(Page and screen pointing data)

+===+

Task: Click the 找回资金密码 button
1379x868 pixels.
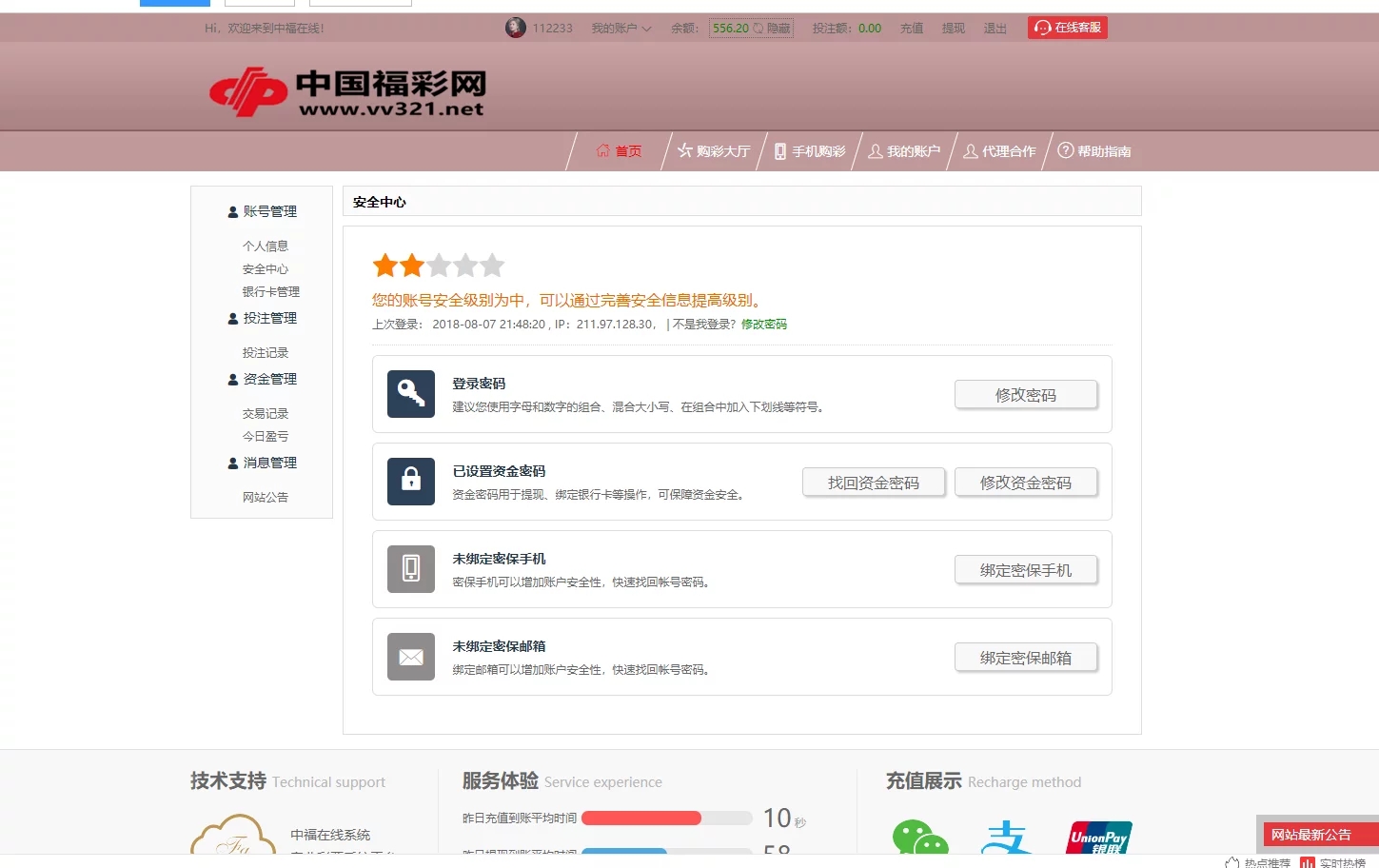Action: [874, 483]
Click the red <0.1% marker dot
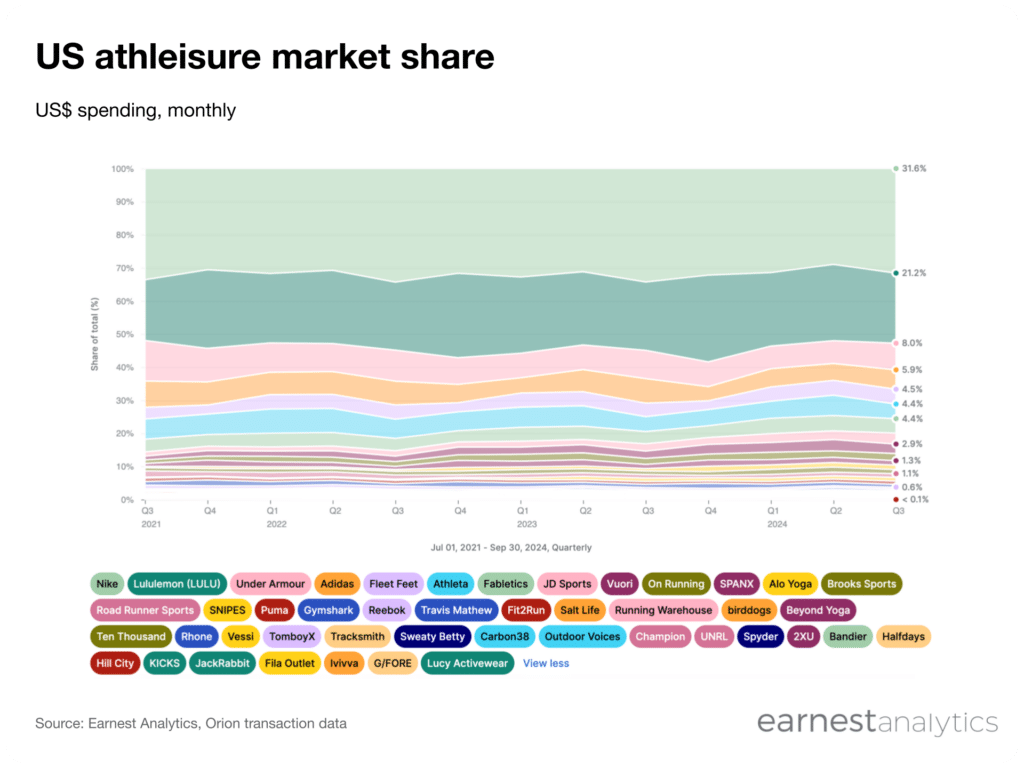The height and width of the screenshot is (768, 1024). click(x=896, y=499)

+===+

What you will do >> Copy out every line of the material above word for word, leaving out the pictures.

Written solution >>
Task: Click the 找回资金密码 button
1379x868 pixels.
Action: [874, 483]
Click the red <0.1% marker dot
The height and width of the screenshot is (768, 1024). click(x=896, y=499)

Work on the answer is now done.